- Born: June 2, 1974 Arak, Iran
- Died: October 17, 2018 (aged 44) Tehran, Iran
- Known for: Lawyer, Economist and Environmentalists

= Death of Farshid Hakki =

2018 killing of an Iranian environmentalist

 Farshid Hakki (فرشید هکی; born 1974) was a lawyer, lecturer, economist, researcher, human rights activist and environmentalist.
Farshid Hakki was also a candidate for the Tehran City Council.
He was a member of the "Seda-ye Pa-ye Ab", an environmental campaign in support of Zagros Mountain range and was the author of a number of books including Human Rights for All, and The Political Economy of Human Rights.

He went missing on the night of Saturday October 17, 2018 in Tehran. After his deceased body was found, his family was informed that his body had knife wounds and had been burned.

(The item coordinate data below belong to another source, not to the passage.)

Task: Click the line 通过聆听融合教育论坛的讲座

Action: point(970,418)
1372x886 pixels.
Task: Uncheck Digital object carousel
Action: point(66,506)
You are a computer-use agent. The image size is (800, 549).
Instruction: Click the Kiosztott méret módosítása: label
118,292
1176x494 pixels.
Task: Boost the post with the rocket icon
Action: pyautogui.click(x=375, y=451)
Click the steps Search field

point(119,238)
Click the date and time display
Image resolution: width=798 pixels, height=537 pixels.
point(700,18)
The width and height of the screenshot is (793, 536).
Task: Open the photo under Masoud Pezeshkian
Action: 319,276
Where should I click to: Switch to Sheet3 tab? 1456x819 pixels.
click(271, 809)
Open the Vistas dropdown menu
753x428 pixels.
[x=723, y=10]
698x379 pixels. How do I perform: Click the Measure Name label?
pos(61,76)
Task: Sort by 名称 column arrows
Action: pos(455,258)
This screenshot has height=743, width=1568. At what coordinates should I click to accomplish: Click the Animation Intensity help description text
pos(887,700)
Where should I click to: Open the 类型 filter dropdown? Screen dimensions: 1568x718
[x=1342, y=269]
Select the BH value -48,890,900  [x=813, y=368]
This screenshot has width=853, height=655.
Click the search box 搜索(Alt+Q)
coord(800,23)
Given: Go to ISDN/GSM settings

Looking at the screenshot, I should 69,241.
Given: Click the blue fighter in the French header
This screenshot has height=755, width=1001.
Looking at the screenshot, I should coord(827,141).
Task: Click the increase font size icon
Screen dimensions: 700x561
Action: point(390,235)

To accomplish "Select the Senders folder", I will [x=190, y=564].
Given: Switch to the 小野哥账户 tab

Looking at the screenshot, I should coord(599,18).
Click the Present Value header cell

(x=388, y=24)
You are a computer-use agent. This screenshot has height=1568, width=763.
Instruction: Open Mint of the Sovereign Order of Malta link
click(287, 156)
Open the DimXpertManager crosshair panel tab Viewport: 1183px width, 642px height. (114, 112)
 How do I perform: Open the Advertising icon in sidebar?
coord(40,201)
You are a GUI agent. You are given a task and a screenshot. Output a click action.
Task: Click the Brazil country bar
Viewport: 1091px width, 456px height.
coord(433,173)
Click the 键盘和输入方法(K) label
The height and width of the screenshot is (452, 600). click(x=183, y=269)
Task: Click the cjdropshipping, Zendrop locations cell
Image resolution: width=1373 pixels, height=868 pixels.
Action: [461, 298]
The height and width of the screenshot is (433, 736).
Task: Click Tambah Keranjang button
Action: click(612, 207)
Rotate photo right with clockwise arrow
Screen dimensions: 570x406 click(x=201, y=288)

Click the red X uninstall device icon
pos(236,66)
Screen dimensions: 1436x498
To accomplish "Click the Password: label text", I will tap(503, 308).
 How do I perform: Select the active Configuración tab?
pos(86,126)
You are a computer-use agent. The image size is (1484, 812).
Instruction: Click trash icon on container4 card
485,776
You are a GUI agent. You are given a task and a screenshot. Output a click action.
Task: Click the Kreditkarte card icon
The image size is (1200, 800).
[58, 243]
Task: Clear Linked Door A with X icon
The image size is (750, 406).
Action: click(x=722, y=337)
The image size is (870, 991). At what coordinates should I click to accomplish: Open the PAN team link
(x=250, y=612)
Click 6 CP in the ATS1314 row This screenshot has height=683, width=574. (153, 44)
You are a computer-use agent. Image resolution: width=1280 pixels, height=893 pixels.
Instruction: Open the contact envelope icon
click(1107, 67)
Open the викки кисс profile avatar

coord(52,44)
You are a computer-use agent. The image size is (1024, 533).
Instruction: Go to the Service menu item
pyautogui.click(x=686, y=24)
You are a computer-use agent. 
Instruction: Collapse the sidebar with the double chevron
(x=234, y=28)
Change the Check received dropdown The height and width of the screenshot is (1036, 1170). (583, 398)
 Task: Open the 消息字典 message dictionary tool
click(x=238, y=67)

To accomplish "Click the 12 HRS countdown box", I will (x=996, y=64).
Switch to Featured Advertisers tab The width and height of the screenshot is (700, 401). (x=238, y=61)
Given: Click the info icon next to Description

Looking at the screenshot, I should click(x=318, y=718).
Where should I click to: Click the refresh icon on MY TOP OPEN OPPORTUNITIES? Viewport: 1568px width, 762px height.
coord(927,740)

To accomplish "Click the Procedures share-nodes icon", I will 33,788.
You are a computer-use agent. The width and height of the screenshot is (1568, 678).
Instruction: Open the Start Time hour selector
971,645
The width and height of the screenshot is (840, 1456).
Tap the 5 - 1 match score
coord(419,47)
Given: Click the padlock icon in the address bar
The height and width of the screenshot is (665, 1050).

Mohammad Moghimi, his family lawyer, called the death "a suspicious murder". State Media in Iran have published conflicting reports stating that the cause of death was suicide and that Hakki had set himself on fire. Iranian opposition parties have accused the Iranian government of being responsible, highlighting the increasing violence against activists in the southern Ahwaz.

== Reactions ==
According to the Le Monde diplomatique, "Farshid Hakki was reportedly stabbed to death near his house in Tehran and his body then burned. Shortly after the news of his death broke out on social media, on 22 October, Tehran's police authorities claimed that he had committed suicide by self-immolation. Not unlike its Saudi rival, the Islamic Republic has a long history of trying to cover up state-sanctioned attempts to physically eliminate its critics, too."